THE CLINICAL IMPACT AND COST-EFFECTIVENESS OF DIAGNOSTIC MODALITIES FOR INDETERMINATE BILIARY STRICTURES, INCLUDING NEXT-GENERATION SEQUENCING AND ARTIFICIAL INTELLIGENCE: A MICROSIMULATION ANALYSIS

Background:
Indeterminate biliary strictures persist as a diagnostic challenge, particularly due to the concern of delayed diagnosis of malignancy. Various strategies have been developed to improve the sensitivity of standard ERCP with brush cytology, including cholangioscopy with biopsy, next-generation sequencing (NGS), and cholangioscopy-based artificial intelligence (AI). However, the impact and cost-effectiveness of these strategies have not been compared.

Methods:
We developed a state-transition Markov microsimulation model with a base case of a patient with an indeterminate biliary stricture, comparing ERCP with brushing, brushing and FISH, cholangioscopy with brushing/biopsy, cholangioscopy with brushing/biopsy and AI (AI-BB) versus cholangioscopy with brushing/biopsy and NGS (NGS-BB). Prevalence of malignancy versus benign stricture, transition probabilities, cost, and performance characteristics of each modality were identified from published literature and public data sources. Patients diagnosed with malignancy by any means (AI, FISH, NGS, biopsy), were presumed localized and would undergo treatment for cholangiocarcinoma and surgery if resectable. To minimize false positive diagnoses, patients diagnosed by FISH/NGS/AI alone would undergo a repeat ERCP for confirmation. Outcomes included accurate diagnoses and missed diagnoses of malignancy after 3 ERCPs, number of ERCPs required for diagnosis of malignancy, and incremental cost-effectiveness ratio (ICER) with willingness-to-pay threshold $100,000/QALY.

Results:
Under all scenarios, brushing alone, cholangioscopy with biopsy/brushing, and FISH-based strategies were dominated (i.e., less effective and more costly) and removed from the analyses. In patients with an indeterminate biliary stricture, NGS-BB was the cost-effective strategy ($3,621/QALY) compared with AI-BB (when maximizing AI accuracy). NGS-BB identified 99.7% of patients with malignancy. The false positive diagnosis rate was 0.72% with AI-BB and 0.05% with NGS-BB. When maximizing the sensitivity of AI-BB, NGS-BB was the dominant strategy. The AI-BB strategy resulted in a higher false positive rate of 3.03% than the NGS strategy (0.05%).

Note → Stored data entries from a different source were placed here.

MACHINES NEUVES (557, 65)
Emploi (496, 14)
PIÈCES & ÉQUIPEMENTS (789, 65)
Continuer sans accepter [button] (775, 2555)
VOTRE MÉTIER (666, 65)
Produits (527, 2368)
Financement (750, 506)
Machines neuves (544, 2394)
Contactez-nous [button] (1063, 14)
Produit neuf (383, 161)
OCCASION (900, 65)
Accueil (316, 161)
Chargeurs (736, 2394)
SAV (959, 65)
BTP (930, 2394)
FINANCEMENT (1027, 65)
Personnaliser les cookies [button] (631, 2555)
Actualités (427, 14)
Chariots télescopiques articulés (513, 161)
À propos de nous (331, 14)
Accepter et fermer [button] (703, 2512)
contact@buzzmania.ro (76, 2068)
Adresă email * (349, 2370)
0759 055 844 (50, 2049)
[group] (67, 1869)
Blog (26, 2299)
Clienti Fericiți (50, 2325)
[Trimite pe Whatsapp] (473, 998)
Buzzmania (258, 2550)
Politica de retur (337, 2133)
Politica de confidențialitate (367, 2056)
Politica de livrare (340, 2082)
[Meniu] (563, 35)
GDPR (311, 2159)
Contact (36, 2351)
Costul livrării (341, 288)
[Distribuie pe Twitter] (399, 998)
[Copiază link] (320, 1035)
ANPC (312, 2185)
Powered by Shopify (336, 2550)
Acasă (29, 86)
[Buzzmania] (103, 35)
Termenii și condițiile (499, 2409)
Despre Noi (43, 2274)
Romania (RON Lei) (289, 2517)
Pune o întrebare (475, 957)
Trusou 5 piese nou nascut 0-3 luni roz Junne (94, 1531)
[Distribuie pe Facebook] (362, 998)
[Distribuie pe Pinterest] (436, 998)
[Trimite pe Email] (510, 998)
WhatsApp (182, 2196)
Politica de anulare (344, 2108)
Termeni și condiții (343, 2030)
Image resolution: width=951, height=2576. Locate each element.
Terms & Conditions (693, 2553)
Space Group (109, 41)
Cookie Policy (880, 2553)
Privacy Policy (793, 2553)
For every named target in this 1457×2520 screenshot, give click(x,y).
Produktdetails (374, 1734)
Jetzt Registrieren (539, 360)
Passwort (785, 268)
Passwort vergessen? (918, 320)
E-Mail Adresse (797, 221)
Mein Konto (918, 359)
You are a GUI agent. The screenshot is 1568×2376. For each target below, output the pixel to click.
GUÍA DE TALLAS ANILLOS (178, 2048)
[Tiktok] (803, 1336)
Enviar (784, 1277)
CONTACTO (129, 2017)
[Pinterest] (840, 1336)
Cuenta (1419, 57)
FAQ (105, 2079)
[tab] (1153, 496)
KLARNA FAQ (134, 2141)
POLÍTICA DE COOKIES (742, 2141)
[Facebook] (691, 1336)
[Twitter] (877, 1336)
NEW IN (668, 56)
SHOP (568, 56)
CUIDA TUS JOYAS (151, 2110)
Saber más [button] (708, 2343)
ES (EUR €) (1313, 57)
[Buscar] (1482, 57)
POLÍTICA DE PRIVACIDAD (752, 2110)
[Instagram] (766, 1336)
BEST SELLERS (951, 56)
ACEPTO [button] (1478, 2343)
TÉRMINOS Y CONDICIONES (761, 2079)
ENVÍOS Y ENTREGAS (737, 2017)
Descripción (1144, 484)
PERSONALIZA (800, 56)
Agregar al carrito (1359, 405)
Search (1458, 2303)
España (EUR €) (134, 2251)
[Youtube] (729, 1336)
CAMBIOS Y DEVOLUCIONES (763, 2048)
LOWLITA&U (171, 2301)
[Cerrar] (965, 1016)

When maximizing the specificity of AI, AI-BB became the cost-effective strategy ($17,500/QALY). This strategy identified 99.5% of patients with malignancy. Under this scenario, adding AI could cost up to $131 and remain cost-effective at a WTP of $100,000.

Conclusions:
Among currently available diagnostic modalities for indeterminate biliary strictures, NGS-BB was cost-effective. AI-BB can be cost-effective, particularly if its diagnostic specificity is maximized. These results can inform model development and validation as well as implementation efforts in clinical practice. Future studies will be needed to evaluate the effect of combining AI and NGS for indeterminate biliary stricture management.